[Instructions to follow]:
Exact transcription of the records is required.

[Extracted information]:

=======

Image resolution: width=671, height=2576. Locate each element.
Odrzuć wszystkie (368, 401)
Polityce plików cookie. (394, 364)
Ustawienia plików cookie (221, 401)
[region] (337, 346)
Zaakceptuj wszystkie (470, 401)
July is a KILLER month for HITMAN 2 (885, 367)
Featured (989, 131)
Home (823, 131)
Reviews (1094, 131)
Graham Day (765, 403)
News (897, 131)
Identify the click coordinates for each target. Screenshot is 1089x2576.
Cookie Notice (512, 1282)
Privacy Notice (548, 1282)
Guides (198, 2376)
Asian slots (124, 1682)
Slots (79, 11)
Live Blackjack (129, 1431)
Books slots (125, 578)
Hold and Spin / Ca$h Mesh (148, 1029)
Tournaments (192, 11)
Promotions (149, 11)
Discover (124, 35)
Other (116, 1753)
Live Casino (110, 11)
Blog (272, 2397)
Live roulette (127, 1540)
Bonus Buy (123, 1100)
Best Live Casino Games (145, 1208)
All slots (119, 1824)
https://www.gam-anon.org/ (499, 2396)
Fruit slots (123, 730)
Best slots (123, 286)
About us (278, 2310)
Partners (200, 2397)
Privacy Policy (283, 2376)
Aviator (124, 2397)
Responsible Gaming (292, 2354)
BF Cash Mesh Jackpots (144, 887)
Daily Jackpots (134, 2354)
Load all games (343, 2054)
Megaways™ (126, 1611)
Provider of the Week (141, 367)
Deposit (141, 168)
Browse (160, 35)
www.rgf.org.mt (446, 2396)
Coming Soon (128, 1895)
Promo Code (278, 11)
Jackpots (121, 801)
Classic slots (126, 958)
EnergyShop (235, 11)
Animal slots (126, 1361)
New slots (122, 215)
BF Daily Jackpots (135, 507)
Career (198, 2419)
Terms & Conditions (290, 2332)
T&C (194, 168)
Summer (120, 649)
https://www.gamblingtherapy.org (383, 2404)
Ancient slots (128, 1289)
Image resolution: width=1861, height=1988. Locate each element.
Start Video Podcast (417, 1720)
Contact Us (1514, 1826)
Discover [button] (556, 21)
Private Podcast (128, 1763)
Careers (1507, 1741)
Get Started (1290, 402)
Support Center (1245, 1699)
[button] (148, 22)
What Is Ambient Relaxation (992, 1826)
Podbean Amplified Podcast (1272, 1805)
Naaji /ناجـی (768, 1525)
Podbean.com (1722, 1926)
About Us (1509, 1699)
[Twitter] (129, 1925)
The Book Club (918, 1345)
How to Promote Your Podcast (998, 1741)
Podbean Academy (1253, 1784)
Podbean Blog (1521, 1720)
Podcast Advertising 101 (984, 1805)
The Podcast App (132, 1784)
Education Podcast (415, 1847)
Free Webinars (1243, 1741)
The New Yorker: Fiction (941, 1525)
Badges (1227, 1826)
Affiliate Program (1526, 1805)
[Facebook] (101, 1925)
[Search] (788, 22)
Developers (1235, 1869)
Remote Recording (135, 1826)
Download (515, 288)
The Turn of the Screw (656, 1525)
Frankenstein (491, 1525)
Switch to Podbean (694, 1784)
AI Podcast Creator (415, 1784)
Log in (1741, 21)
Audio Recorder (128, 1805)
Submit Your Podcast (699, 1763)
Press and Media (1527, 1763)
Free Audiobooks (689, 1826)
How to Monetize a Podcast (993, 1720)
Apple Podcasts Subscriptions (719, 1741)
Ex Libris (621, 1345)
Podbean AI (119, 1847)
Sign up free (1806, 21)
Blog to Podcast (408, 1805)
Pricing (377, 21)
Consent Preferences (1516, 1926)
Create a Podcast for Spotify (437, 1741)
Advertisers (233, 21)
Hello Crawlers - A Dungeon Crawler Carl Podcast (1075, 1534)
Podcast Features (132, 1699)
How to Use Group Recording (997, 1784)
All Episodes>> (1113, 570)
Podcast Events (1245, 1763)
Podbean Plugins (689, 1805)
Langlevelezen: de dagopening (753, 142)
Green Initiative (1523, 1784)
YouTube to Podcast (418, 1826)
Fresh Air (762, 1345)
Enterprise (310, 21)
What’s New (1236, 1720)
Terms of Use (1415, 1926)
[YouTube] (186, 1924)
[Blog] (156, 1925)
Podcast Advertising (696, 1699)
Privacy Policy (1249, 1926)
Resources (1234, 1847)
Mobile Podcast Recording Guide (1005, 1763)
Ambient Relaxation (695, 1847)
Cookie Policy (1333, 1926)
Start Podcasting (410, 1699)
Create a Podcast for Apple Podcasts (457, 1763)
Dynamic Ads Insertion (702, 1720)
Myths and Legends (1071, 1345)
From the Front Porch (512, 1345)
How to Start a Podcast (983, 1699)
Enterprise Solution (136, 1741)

=======

[Exercise output]:
Image resolution: width=671, height=2576. Locate each element.
Odrzuć wszystkie (368, 401)
Polityce plików cookie. (394, 364)
Ustawienia plików cookie (221, 401)
[region] (337, 346)
Zaakceptuj wszystkie (470, 401)
July is a KILLER month for HITMAN 2 (885, 367)
Featured (989, 131)
Home (823, 131)
Reviews (1094, 131)
Graham Day (765, 403)
News (897, 131)
Identify the click coordinates for each target. Screenshot is 1089x2576.
Cookie Notice (512, 1282)
Privacy Notice (548, 1282)
Guides (198, 2376)
Asian slots (124, 1682)
Slots (79, 11)
Live Blackjack (129, 1431)
Books slots (125, 578)
Hold and Spin / Ca$h Mesh (148, 1029)
Tournaments (192, 11)
Promotions (149, 11)
Discover (124, 35)
Other (116, 1753)
Live Casino (110, 11)
Blog (272, 2397)
Live roulette (127, 1540)
Bonus Buy (123, 1100)
Best Live Casino Games (145, 1208)
All slots (119, 1824)
https://www.gam-anon.org/ (499, 2396)
Fruit slots (123, 730)
Best slots (123, 286)
About us (278, 2310)
Partners (200, 2397)
Privacy Policy (283, 2376)
Aviator (124, 2397)
Responsible Gaming (292, 2354)
BF Cash Mesh Jackpots (144, 887)
Daily Jackpots (134, 2354)
Load all games (343, 2054)
Megaways™ (126, 1611)
Provider of the Week (141, 367)
Deposit (141, 168)
Browse (160, 35)
www.rgf.org.mt (446, 2396)
Coming Soon (128, 1895)
Promo Code (278, 11)
Jackpots (121, 801)
Classic slots (126, 958)
EnergyShop (235, 11)
Animal slots (126, 1361)
New slots (122, 215)
BF Daily Jackpots (135, 507)
Career (198, 2419)
Terms & Conditions (290, 2332)
T&C (194, 168)
Summer (120, 649)
https://www.gamblingtherapy.org (383, 2404)
Ancient slots (128, 1289)
Image resolution: width=1861, height=1988. Locate each element.
Start Video Podcast (417, 1720)
Contact Us (1514, 1826)
Discover [button] (556, 21)
Private Podcast (128, 1763)
Careers (1507, 1741)
Get Started (1290, 402)
Support Center (1245, 1699)
[button] (148, 22)
What Is Ambient Relaxation (992, 1826)
Podbean Amplified Podcast (1272, 1805)
Naaji /ناجـی (768, 1525)
Podbean.com (1722, 1926)
About Us (1509, 1699)
[Twitter] (129, 1925)
The Book Club (918, 1345)
How to Promote Your Podcast (998, 1741)
Podbean Academy (1253, 1784)
Podbean Blog (1521, 1720)
Podcast Advertising 101 (984, 1805)
The Podcast App (132, 1784)
Education Podcast (415, 1847)
Free Webinars (1243, 1741)
The New Yorker: Fiction (941, 1525)
Badges (1227, 1826)
Affiliate Program (1526, 1805)
[Facebook] (101, 1925)
[Search] (788, 22)
Developers (1235, 1869)
Remote Recording (135, 1826)
Download (515, 288)
The Turn of the Screw (656, 1525)
Frankenstein (491, 1525)
Switch to Podbean (694, 1784)
AI Podcast Creator (415, 1784)
Log in (1741, 21)
Audio Recorder (128, 1805)
Submit Your Podcast (699, 1763)
Press and Media (1527, 1763)
Free Audiobooks (689, 1826)
How to Monetize a Podcast (993, 1720)
Apple Podcasts Subscriptions (719, 1741)
Ex Libris (621, 1345)
Podbean AI (119, 1847)
Sign up free (1806, 21)
Blog to Podcast (408, 1805)
Pricing (377, 21)
Consent Preferences (1516, 1926)
Create a Podcast for Spotify (437, 1741)
Advertisers (233, 21)
Hello Crawlers - A Dungeon Crawler Carl Podcast (1075, 1534)
Podcast Features (132, 1699)
How to Use Group Recording (997, 1784)
All Episodes>> (1113, 570)
Podcast Events (1245, 1763)
Podbean Plugins (689, 1805)
Langlevelezen: de dagopening (753, 142)
Green Initiative (1523, 1784)
YouTube to Podcast (418, 1826)
Fresh Air (762, 1345)
Enterprise (310, 21)
What’s New (1236, 1720)
Terms of Use (1415, 1926)
[YouTube] (186, 1924)
[Blog] (156, 1925)
Podcast Advertising (696, 1699)
Privacy Policy (1249, 1926)
Resources (1234, 1847)
Mobile Podcast Recording Guide (1005, 1763)
Ambient Relaxation (695, 1847)
Cookie Policy (1333, 1926)
Start Podcasting (410, 1699)
Create a Podcast for Apple Podcasts (457, 1763)
Dynamic Ads Insertion (702, 1720)
Myths and Legends (1071, 1345)
From the Front Porch (512, 1345)
How to Start a Podcast (983, 1699)
Enterprise Solution (136, 1741)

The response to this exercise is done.